Politica e Istituzioni

Trasferimento operai La Doria, la Regione convoca l’azienda

Il presidente della Commissione Attività Produttive Nicola Marrazzo riapre il tavolo di trattative.

ACERRA – “La vertenza che riguarda lo stabilimento di Acerra de ‘La Doria Spa’ resta per noi una questione ancora aperta. Già nel mese di marzo svolgemmo in commissione ‘Lavoro e Attività Produttive’ un incontro con alcuni manager della società e i rappresentanti sindacali. In quella riunione i portavoce aziendali ci confermarono l’intenzione di chiudere entro settembre lo stabilimento di Acerra, senza però che però questa decisione incidesse sui livelli occupazionali.

Questo può significare una sola cosa: chiedere ai lavoratori con 20 anni di esperienza, con famiglie e figli di abbandonare tutto e trasferirsi in altri stabilimenti del nord. Non erano questi i presupposti dell’incontro di marzo per questo ho convocato con urgenza, per venerdì prossimo un’audizione dove chiederò alla proprietà di presentarsi e di chiarire una volta per tutte le motivazioni per cui il sito di Acerra sia rimasto la Cenerentola dell’intero gruppo industriale che però, visti i bilanci e sentiti i pareri dei manager, gode di ottima salute”. E’ così che il presidente della Commissione consiliare regionale ‘Lavoro e attività produttive’ Nicola Marrazzo riapre un tavolo in regione sulla vertenza ‘La Doria’.

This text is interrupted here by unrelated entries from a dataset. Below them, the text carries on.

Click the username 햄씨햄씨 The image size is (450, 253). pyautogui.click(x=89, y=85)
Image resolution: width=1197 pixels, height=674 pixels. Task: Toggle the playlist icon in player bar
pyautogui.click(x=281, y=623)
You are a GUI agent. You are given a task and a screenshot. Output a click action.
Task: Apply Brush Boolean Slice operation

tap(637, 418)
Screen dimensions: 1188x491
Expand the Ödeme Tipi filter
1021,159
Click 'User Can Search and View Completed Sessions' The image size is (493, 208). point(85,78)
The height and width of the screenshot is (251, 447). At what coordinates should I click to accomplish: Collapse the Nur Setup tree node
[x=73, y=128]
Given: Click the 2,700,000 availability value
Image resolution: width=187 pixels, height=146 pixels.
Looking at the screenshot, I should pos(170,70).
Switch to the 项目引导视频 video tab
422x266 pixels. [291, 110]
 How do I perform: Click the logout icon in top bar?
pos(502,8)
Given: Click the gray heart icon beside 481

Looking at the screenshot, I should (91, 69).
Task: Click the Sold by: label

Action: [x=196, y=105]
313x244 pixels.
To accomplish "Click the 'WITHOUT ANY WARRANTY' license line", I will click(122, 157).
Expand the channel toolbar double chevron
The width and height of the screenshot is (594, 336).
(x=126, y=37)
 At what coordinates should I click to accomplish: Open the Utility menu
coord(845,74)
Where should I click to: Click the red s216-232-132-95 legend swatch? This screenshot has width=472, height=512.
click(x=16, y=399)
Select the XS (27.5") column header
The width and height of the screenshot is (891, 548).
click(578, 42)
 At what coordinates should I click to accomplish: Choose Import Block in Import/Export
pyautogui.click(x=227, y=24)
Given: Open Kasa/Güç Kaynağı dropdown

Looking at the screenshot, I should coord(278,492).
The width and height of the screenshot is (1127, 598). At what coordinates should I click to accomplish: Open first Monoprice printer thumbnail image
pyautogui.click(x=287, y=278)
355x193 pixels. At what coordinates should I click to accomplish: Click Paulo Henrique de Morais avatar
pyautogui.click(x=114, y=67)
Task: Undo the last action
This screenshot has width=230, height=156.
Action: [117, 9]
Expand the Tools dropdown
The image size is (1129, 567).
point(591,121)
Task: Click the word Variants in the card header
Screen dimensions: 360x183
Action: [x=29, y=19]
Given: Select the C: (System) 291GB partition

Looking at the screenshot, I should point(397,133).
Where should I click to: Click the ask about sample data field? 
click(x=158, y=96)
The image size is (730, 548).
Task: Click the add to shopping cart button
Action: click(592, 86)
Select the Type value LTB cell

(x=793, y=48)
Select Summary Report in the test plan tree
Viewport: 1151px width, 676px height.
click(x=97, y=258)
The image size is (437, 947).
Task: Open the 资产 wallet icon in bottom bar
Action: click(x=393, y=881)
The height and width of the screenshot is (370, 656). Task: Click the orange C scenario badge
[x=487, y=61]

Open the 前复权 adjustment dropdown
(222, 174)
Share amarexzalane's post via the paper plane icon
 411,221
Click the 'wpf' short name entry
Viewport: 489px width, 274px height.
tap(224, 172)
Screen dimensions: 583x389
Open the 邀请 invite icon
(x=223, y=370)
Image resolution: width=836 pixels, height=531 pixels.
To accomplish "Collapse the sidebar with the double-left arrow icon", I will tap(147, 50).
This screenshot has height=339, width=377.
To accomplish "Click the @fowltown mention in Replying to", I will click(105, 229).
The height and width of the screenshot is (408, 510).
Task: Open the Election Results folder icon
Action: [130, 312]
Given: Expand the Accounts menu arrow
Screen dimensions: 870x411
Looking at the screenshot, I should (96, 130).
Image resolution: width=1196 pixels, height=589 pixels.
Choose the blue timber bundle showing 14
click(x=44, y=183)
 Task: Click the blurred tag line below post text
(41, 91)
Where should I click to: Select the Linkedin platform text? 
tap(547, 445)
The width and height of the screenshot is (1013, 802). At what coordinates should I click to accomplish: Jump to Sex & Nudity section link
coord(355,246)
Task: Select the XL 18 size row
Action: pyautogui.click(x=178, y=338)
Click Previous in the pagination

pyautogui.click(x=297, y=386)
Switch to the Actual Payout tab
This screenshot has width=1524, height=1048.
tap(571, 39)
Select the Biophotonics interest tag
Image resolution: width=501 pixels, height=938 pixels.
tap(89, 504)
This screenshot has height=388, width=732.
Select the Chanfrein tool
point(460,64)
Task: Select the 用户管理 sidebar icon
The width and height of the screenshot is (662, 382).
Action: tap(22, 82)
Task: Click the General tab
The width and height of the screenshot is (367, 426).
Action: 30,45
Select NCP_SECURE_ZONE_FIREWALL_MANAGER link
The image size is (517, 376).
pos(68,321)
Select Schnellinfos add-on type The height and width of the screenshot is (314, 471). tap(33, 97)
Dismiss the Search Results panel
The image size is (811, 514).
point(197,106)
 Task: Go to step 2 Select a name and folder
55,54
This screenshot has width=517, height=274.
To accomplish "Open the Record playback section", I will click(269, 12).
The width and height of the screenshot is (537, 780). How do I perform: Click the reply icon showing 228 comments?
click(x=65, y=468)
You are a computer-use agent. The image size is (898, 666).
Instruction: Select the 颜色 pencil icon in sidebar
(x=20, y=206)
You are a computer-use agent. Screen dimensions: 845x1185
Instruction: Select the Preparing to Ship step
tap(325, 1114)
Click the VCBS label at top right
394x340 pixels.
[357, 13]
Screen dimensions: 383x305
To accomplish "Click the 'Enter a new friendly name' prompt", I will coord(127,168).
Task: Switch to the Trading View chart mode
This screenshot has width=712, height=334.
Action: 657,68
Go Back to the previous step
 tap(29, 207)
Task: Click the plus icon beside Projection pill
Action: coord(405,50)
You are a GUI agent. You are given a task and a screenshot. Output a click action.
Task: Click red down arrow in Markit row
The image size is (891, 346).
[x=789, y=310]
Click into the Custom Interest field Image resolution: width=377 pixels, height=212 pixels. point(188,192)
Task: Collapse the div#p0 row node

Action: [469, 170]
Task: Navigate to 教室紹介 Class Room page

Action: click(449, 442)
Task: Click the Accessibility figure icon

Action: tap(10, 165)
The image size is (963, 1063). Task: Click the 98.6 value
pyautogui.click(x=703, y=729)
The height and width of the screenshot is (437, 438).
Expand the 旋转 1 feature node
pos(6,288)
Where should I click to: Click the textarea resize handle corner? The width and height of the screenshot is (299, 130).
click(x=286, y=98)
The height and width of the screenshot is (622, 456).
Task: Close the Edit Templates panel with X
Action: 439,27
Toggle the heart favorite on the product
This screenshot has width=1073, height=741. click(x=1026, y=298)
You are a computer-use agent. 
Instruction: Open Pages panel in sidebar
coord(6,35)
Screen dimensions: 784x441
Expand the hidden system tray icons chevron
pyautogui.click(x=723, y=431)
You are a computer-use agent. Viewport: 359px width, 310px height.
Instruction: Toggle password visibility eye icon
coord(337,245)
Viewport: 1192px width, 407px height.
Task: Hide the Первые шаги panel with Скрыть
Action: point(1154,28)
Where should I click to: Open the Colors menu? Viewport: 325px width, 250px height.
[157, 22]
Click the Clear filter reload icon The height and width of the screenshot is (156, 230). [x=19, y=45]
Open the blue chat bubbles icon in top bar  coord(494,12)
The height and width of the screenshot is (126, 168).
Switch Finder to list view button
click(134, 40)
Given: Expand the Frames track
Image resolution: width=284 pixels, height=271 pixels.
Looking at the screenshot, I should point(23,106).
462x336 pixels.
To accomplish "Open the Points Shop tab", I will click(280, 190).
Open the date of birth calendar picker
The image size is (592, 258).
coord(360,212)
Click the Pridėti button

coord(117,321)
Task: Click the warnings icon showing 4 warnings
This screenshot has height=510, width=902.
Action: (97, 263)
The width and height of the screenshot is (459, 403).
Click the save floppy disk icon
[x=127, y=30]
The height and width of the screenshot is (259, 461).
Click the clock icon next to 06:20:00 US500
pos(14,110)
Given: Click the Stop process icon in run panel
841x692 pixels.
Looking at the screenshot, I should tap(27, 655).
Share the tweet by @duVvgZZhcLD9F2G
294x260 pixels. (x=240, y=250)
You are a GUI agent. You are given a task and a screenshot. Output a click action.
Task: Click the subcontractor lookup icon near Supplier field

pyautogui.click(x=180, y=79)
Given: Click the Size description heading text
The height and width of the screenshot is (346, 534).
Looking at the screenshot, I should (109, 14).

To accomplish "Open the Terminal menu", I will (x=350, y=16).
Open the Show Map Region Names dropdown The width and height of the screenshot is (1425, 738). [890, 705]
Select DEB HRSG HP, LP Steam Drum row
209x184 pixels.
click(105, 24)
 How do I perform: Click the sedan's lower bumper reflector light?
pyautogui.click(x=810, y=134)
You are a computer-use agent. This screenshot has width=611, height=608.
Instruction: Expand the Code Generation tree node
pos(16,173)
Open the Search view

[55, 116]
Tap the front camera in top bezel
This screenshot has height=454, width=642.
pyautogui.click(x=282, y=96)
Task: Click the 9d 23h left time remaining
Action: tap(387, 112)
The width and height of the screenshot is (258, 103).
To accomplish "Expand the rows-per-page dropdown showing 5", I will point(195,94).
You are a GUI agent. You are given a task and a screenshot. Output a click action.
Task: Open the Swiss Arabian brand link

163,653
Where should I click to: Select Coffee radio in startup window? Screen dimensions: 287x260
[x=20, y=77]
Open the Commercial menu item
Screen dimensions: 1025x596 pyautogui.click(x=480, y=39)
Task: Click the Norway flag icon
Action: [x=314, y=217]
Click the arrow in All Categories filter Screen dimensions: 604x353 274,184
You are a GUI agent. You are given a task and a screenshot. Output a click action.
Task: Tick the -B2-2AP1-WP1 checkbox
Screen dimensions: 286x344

Prossimo appuntamento il 25 maggio, alla presenza degli assessori regionali Sonia Palmeri e Amedeo Lepore e della proprietà dell’azienda agroalimentare, dei rappresentanti dei lavoratori e delle istituzioni locali. “Partiamo dal presupposto che non condividiamo il percorso che La Doria sta facendo rispetto alla chiusura del sito di Acerra. Immaginare di chiudere anche questo stabilimento significherebbe infierire ancora una volta su un territorio già gravemente compromosso sia dal punto di vista industriale che occupazionale. Ed è paradossale – sottolinea Marrazzo – come ciò possa accadere nella cosiddetta Campania Felix dove sussistono le migliori condizioni agricole per produrre materie prime di alta qualità”. La vertenza è nata dopo la decisione dei vertici aziendali di chiudere il sito di Acerra e trasferire i 61 dipendenti negli stabilimenti del Salernitano (Fisciano, Angri e Sarno) ed a Parma: il nodo della questione verte proprio intorno alle undici persone da mandare in Emilia, con La Doria che secondo i sindacati avrebbe chiesto ai lavoraoti di effettuare una domanda volontaria, altrimenti avrebbe provveduto a scegliere lei stessa i nomi. “E chi non accetta verrà licenziato” la minaccia paventata a detta di Cgil e Uil.